Depending on where you are based, the types of licence which can be obtained through the BLTC are:
- Natural England – in the light of the new Class Licensing system, we can confirm that the BLTC will provide training towards a Natural England Level 2 Class Licence
- Natural Resources for Wales Roost Visitor Licence, with/without handling endorsement
- Northern Ireland Office Bat Survey Licence, with/without handling endorsement
- Scottish Natural Heritage Bat Survey Licence, with/without handling endorsement. Scottish based applicants may also wish to speak to our friend and colleague in Scotland – Neil Middleton of Bat Ability, who also offers excellent training BatAbility.co.uk
Please note that training is primarily towards a disturbance only licence. Whilst bat handling opportunities will be offered to all rabies-inoculated participants, it will not be possible to catch sufficient numbers of bats of different species to provide the necessary experience for a handling licence. However, any experience gained in this area during training may be counted towards this element of the licence , and we may be able to offer additional training for bat handling licences in future.
Important: Applicants must be aware that we DO NOT consider this training, or the licence issued following it, as adequate qualification to become a ‘bat consultant’. The course optimally positions most people that that successfully complete it at the ‘assistant bat ecologist’ level – able to work unsupervised, but still likely to requires considerable support with reporting, interpretation, mitigation and licensing. We discourage people without considerable ecological consultancy experience from using this course as a route to set up as a sole trader bat ecologist.
Outline of the BLTC training programme
- Pre-course experience - all participants will be required to have a minimum of 50 hours bat contact time, to include visits to at least 5 known roost sites
- Attendance at two residential courses (4 days each) which consists of classroom based learning and practical fieldwork
- Compilation of a training diary - it is expected that candidates will have acquired a minimum of 100 hours experience prior to attendance at the second residential course.

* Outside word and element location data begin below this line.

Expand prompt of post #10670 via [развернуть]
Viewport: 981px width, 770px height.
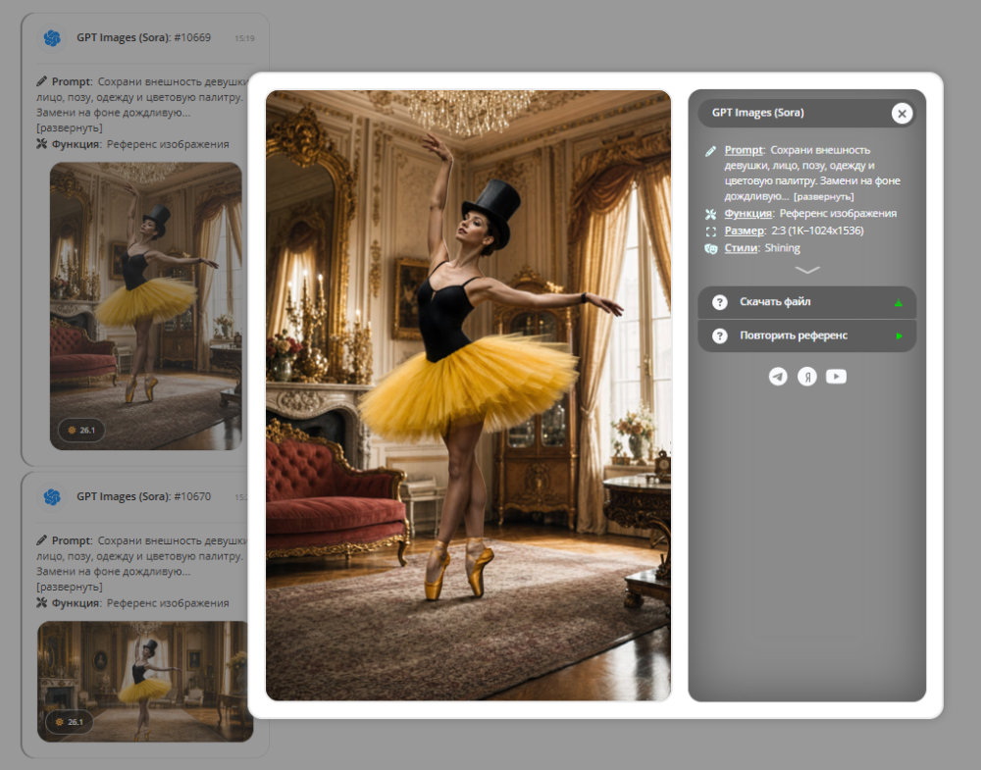70,588
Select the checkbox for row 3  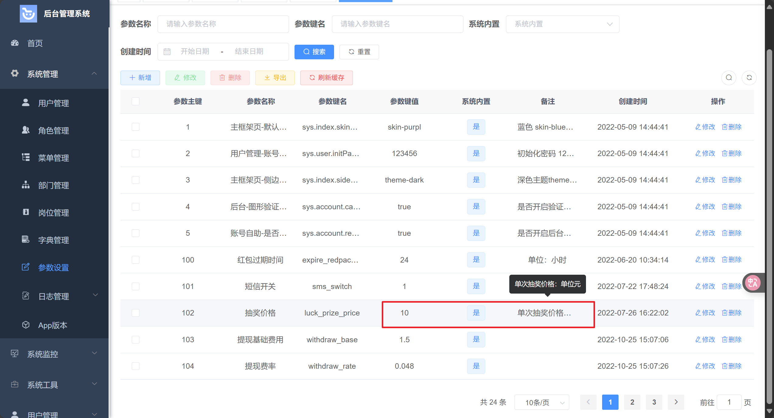tap(135, 180)

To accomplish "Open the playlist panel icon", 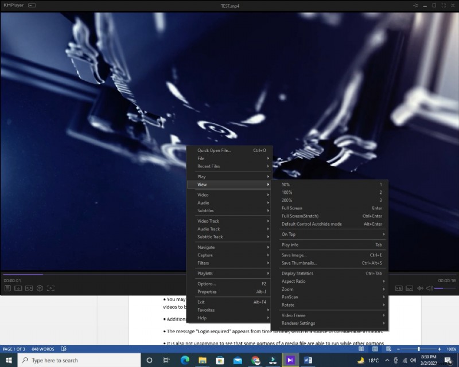I will pyautogui.click(x=7, y=287).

Through focussed training, an informal assessment and the submission of a training diary (including external experience), the tutors will assess each candidate’s suitability for becoming a licence holder.
Although every effort will be made to sign each candidate off for a licence, this cannot be guaranteed. The licence reference is provided at the discretion of the tutors, who will carefully assess each candidate’s suitability. In the unlikely event of a licence not being awarded, a full report will be issued to the candidate explaining why the award was not made.
“A tremendous course with a hugely comprehensive curriculum. Sandie and Richard, both outstanding bat trainers built on my confidence with theoretical and practical understanding of bats, survey, mitigation and the application of legislation. Field visits ranging from underground hibernation sites, barns, castles, bridges and trees to known purpose built roosts ensured the course covered every eventuality and developed knowledge of all areas of professional bat work at different stages of a bats life cycle. I would wholeheartedly recommend this course to any prospective bat workers.” Ben – senior ecologist at a national consultancy.